In the records below, copy the line that contains "Departments (151, 946)" and each line after it, word for word, through the last.

[RECORD EXTRACTS]

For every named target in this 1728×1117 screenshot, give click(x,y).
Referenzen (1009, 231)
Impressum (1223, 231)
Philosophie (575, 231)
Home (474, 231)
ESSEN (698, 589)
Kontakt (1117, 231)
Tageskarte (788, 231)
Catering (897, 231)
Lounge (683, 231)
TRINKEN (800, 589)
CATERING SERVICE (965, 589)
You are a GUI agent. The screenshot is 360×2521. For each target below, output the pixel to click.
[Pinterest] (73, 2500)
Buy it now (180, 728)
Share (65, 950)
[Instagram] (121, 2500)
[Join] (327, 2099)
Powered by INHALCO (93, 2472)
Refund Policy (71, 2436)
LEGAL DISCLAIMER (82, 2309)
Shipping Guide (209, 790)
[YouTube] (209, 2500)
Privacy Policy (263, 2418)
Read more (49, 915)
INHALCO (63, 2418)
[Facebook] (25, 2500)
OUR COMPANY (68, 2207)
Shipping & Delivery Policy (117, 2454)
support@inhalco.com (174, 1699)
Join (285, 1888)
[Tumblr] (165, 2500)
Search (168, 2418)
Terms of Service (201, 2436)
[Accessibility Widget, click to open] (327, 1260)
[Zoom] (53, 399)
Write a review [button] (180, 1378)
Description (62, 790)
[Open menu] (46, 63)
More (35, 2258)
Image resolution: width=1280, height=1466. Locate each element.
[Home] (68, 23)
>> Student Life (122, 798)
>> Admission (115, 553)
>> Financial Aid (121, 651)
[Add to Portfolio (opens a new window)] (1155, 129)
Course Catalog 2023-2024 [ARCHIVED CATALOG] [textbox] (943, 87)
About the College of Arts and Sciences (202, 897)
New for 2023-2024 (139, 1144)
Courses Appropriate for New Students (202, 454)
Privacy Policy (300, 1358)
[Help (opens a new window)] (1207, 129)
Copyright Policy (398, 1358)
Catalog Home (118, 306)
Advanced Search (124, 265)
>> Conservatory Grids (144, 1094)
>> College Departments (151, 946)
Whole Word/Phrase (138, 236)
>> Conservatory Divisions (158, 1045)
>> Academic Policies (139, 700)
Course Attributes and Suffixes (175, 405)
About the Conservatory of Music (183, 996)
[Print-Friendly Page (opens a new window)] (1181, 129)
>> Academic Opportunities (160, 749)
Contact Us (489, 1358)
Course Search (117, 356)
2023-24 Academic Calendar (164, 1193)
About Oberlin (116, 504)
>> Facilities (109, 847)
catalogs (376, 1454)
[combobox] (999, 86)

[/RECORD EXTRACTS]

RESPONSE BOX
>> College Departments (151, 946)
Whole Word/Phrase (138, 236)
>> Conservatory Divisions (158, 1045)
>> Academic Policies (139, 700)
Course Attributes and Suffixes (175, 405)
About the Conservatory of Music (183, 996)
[Print-Friendly Page (opens a new window)] (1181, 129)
>> Academic Opportunities (160, 749)
Contact Us (489, 1358)
Course Search (117, 356)
2023-24 Academic Calendar (164, 1193)
About Oberlin (116, 504)
>> Facilities (109, 847)
catalogs (376, 1454)
[combobox] (999, 86)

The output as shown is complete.